List every line of the items below that contains the string "size". Case counts, so match the capitalization exactly.

>>>>>

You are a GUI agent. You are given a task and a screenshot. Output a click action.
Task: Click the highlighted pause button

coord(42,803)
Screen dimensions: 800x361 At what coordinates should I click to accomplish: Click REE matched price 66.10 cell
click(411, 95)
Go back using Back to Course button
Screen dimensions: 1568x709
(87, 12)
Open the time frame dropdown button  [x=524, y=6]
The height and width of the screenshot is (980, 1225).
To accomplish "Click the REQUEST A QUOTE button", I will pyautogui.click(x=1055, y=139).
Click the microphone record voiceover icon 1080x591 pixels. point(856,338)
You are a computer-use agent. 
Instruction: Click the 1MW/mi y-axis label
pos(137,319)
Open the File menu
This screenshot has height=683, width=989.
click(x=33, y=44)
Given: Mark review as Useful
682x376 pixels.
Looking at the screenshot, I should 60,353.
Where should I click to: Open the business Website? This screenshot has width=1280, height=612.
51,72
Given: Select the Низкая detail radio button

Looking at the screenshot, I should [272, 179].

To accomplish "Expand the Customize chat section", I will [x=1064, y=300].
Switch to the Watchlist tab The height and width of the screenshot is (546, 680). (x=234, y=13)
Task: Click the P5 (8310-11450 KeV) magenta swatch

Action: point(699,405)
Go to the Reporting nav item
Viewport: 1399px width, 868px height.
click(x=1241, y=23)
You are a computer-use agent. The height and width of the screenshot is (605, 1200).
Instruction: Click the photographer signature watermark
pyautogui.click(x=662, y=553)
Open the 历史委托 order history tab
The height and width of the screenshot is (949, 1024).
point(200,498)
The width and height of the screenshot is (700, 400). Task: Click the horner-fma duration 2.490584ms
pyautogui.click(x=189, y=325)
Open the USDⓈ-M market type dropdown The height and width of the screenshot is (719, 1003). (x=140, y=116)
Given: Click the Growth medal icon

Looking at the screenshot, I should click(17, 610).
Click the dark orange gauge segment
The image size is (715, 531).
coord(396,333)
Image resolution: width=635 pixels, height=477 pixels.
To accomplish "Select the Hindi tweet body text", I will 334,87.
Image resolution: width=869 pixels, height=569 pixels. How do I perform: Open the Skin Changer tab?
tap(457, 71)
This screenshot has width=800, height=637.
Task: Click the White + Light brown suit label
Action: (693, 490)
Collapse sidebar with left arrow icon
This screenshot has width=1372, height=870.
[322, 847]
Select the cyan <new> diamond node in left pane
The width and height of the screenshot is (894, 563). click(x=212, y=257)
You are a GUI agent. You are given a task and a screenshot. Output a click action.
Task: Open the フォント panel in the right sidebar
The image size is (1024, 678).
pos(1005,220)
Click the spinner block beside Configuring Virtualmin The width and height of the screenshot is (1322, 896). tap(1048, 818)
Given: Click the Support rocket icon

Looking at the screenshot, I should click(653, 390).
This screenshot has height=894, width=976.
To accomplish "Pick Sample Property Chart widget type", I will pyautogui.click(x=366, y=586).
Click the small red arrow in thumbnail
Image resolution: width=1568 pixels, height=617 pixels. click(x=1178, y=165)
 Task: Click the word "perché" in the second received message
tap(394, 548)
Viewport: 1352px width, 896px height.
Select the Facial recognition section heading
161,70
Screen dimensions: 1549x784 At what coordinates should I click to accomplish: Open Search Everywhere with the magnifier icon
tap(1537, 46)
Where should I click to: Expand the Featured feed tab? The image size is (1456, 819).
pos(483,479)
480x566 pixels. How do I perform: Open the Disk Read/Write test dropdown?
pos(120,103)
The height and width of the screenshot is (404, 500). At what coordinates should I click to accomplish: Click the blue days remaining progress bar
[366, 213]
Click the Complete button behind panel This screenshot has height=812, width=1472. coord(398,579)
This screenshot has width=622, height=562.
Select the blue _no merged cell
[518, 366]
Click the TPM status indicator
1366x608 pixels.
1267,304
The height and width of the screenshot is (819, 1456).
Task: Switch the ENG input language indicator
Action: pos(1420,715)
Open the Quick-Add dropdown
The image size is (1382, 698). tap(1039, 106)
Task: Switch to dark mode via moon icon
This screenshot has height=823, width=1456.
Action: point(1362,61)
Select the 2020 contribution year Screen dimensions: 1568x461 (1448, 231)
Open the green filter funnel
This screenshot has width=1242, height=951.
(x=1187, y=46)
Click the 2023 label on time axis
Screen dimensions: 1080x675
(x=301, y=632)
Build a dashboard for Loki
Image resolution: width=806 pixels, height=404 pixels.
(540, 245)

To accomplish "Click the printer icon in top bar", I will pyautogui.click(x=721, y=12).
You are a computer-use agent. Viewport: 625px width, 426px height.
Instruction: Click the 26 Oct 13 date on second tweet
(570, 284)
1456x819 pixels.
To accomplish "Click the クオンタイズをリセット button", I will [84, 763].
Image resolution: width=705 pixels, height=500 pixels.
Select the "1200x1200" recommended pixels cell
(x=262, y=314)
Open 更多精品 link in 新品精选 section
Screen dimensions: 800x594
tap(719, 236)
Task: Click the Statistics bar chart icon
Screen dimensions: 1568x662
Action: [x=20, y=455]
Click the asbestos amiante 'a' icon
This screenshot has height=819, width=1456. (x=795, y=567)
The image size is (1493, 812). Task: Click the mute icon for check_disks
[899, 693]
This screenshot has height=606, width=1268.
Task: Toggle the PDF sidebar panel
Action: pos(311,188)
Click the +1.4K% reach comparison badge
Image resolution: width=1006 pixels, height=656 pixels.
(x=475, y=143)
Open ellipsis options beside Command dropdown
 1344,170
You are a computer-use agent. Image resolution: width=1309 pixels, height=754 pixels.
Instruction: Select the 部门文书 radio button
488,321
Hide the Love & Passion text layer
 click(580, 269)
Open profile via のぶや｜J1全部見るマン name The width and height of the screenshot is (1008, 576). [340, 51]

<<<<<

• _Exercise answer_:
The image size is (715, 531).
The image size is (1024, 678).
Where should I click to: Expand the Featured feed tab? The image size is (1456, 819).
The image size is (1382, 698). tap(1039, 106)
The image size is (1493, 812). Task: Click the mute icon for check_disks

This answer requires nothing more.